1

I learned the word worry contains two functions: one is as a transitive verb and the other is an intransitive verb.

However, in this two sentences, (from TOEFL)

  1. People have a variety of factors in their lives that cause them to worry, such as school, jobs, and personal relationships.

  2. Even during times when I was not actually studying, I found myself worrying about the tests and I was unable to completely relax.

I thought worry is a transitive verb, it must not go with preposition, such as about, whereas as an intransitive verb, it should involve preposition.

And I thought the worry in the first sentence is a transitive verb because it has object; a variety of factors in their lives. Thus, I agree with this sentence has no preposition.

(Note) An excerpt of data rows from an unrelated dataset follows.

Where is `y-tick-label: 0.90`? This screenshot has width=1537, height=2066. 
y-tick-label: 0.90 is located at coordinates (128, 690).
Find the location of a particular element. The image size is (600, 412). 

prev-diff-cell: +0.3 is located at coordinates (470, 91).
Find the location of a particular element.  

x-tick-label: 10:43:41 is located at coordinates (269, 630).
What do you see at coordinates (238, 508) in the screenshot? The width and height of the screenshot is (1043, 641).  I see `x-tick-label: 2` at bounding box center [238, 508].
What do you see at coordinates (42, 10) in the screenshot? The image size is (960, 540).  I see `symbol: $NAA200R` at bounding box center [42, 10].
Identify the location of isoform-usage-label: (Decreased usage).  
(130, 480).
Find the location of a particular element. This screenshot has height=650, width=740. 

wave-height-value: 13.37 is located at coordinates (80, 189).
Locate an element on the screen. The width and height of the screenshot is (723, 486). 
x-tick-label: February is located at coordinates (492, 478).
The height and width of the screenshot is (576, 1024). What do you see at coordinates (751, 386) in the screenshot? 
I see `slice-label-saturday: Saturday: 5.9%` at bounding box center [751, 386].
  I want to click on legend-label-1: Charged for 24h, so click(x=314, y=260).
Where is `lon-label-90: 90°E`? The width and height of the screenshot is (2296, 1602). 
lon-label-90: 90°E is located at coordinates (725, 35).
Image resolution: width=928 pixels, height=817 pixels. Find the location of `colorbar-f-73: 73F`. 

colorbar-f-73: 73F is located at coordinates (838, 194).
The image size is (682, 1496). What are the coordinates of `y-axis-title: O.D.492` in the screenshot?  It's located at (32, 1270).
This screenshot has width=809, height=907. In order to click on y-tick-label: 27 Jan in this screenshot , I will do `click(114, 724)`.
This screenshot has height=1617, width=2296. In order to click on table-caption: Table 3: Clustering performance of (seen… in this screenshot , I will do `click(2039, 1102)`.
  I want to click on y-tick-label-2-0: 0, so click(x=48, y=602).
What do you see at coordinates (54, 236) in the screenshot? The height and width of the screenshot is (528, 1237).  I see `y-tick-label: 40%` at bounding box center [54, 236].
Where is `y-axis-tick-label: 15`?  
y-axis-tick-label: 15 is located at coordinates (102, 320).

However, in second sentence, I thought worry is a transitive verb since it has object: the test. Then why preposition about is there if worry in that sentence is a transitive?

Or does this word function as an intransitive verb? if so, why an object the test is there?

1

It seems that nobody is going to answer, so let me try. It's a bit difficult too for me to understand the difference but let me simplify your example.

I think that we can represent the same meaning with two different structures.

(1) The future worries me

(2) I worry about the future

According to Cambridge Dictionary

In the first case, we got

worry [TRANSITIVE]

to make someone feel unhappy and frightened because of problems or unpleasant things that might happen

In the second case, we got

worry [INTRANSITIVE]

to think about problems or unpleasant things that might happen in a way that makes you feel unhappy and frightened

Let's take a look at Oxford Dictionary

Feel or cause to feel anxious or troubled about actual or potential problems.

[no object] he worried about his soldier sons in the war

[with object] there was no need to worry her

Feel [INTRANSITIVE]

Cause to feel [TRANSITIVE]


Knowing all this, let's return to your example

People have a variety of factors in their lives that cause them to worry

[Simplifying] A variety of factors worry them. [TRANSITIVE]

I found myself worrying about the tests

[Simplifiying] I worry about the test [INTRANSITIVE]

about the test is NOT the object, it is a prepositional-clause.